6. Using COT Reports in Trading Strategies

Fundamental Integration Strategies

  1. Supply/Demand Confirmation
    • Approach: Use COT data to confirm fundamental analysis
    • Implementation: Check if commercials' positions align with known supply/demand changes
    • Example: Increasing commercial shorts in natural gas despite falling inventories could signal hidden supply
  2. Commercial Hedging Cycle Analysis
    • Approach: Track seasonal hedging patterns of producers
    • Implementation: Create yearly overlay charts of producer positions
    • Example: Oil producers historically increase hedging in Q2, potentially pressuring prices
  3. Index Roll Impact Assessment
    • Approach: Monitor position changes during index fund roll periods
    • Implementation: Track swap dealer positions before/after rolls
    • Example: Energy contracts often see price pressure during standard roll periods

Technical Integration Strategies

  1. COT Confirmation of Technical Patterns
    • Approach: Use COT data to validate chart patterns
    • Implementation: Confirm breakouts with appropriate positioning changes
    • Example: Gold breakout with increasing managed money longs has higher probability
  2. COT-Based Support/Resistance Levels
    • Approach: Identify price levels where significant position changes occurred
    • Implementation: Mark price points of major position accumulation
    • Example: Price levels where commercials accumulated large positions often act as support
  3. Sentiment Extremes as Contrarian Signals
    • Approach: Use extreme positioning as contrarian indicators
    • Implementation: Enter counter-trend when positions reach historical extremes (90th+ percentile)

**TASK STATEMENT:**
In the passage on COT reports in trading strategies, echo the section that opens with "Technical Integration Strategies" and closes with "extremes (90th+ percentile)", copying it word for word.

**PROVIDED DATA:**
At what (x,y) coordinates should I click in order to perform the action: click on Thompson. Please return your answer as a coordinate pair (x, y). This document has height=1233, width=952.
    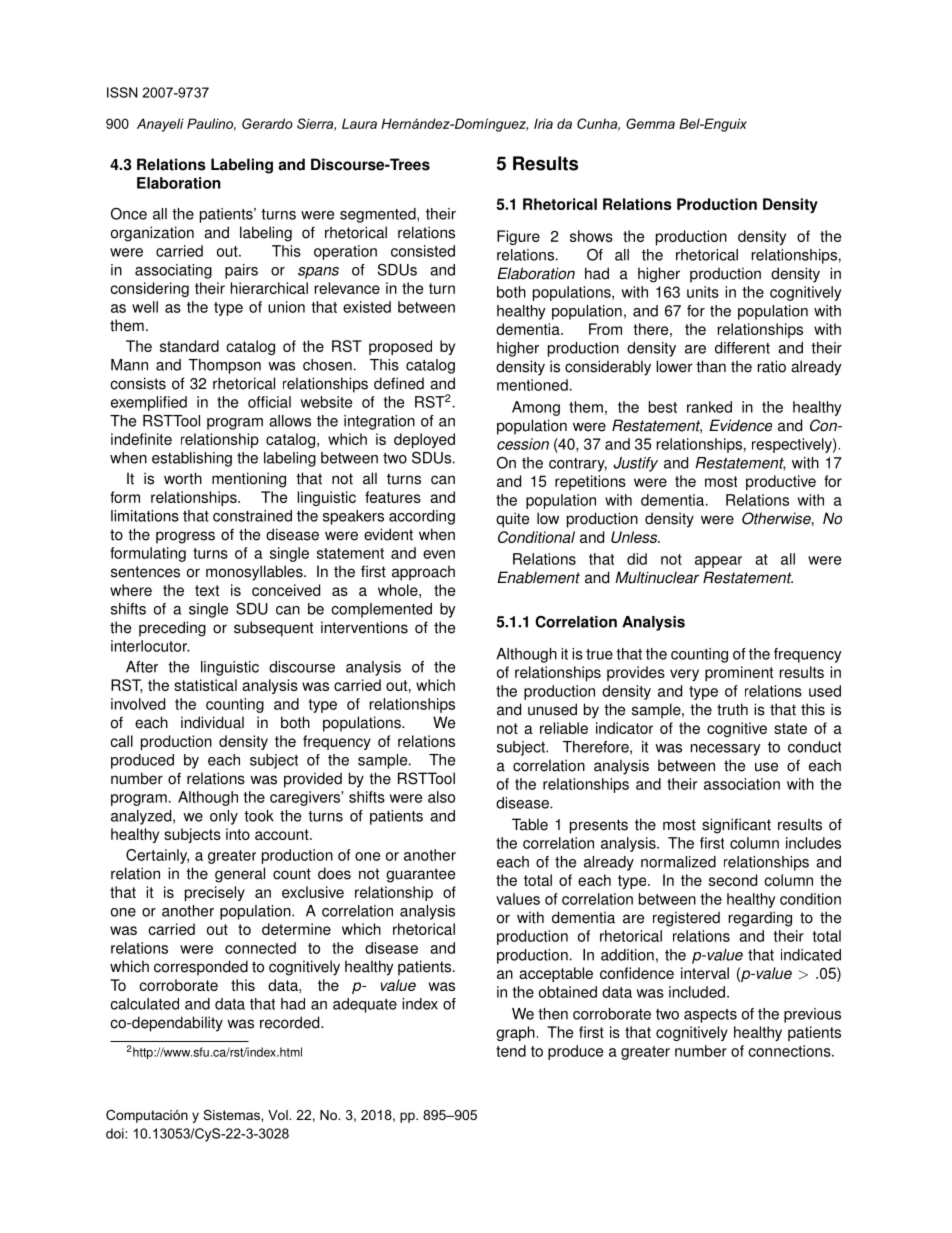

**REPLY:**
Technical Integration Strategies

  1. COT Confirmation of Technical Patterns
    • Approach: Use COT data to validate chart patterns
    • Implementation: Confirm breakouts with appropriate positioning changes
    • Example: Gold breakout with increasing managed money longs has higher probability
  2. COT-Based Support/Resistance Levels
    • Approach: Identify price levels where significant position changes occurred
    • Implementation: Mark price points of major position accumulation
    • Example: Price levels where commercials accumulated large positions often act as support
  3. Sentiment Extremes as Contrarian Signals
    • Approach: Use extreme positioning as contrarian indicators
    • Implementation: Enter counter-trend when positions reach historical extremes (90th+ percentile)